Required work:
From the first line to the last, repeat the data exactly but leave out the pictures.

Records:
--- START ---
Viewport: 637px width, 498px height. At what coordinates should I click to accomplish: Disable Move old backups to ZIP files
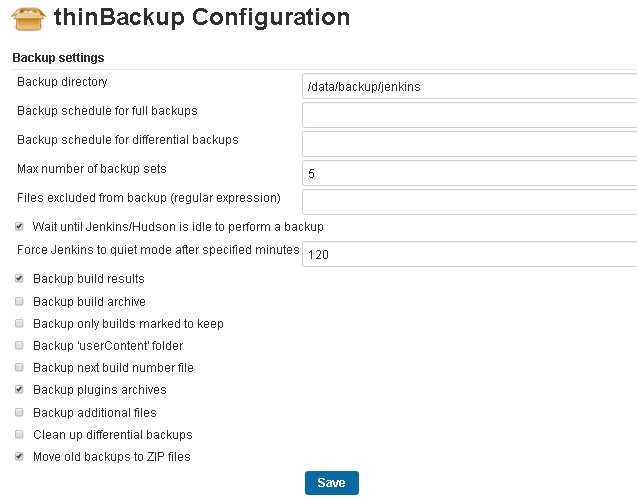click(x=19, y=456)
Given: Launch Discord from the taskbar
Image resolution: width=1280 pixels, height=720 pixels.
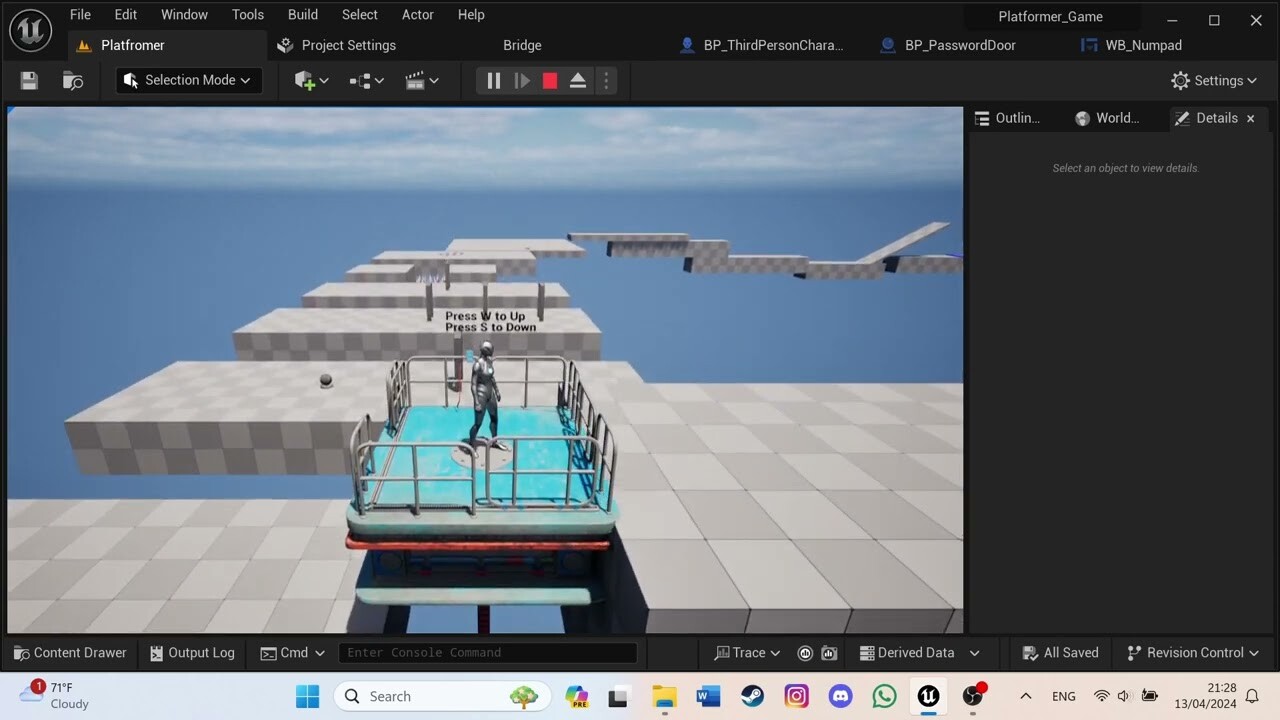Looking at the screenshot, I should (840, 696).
--- END ---
Expected answer:
Viewport: 637px width, 498px height. At what coordinates should I click to accomplish: Disable Move old backups to ZIP files
click(x=19, y=456)
Given: Launch Discord from the taskbar
Image resolution: width=1280 pixels, height=720 pixels.
Looking at the screenshot, I should (840, 696).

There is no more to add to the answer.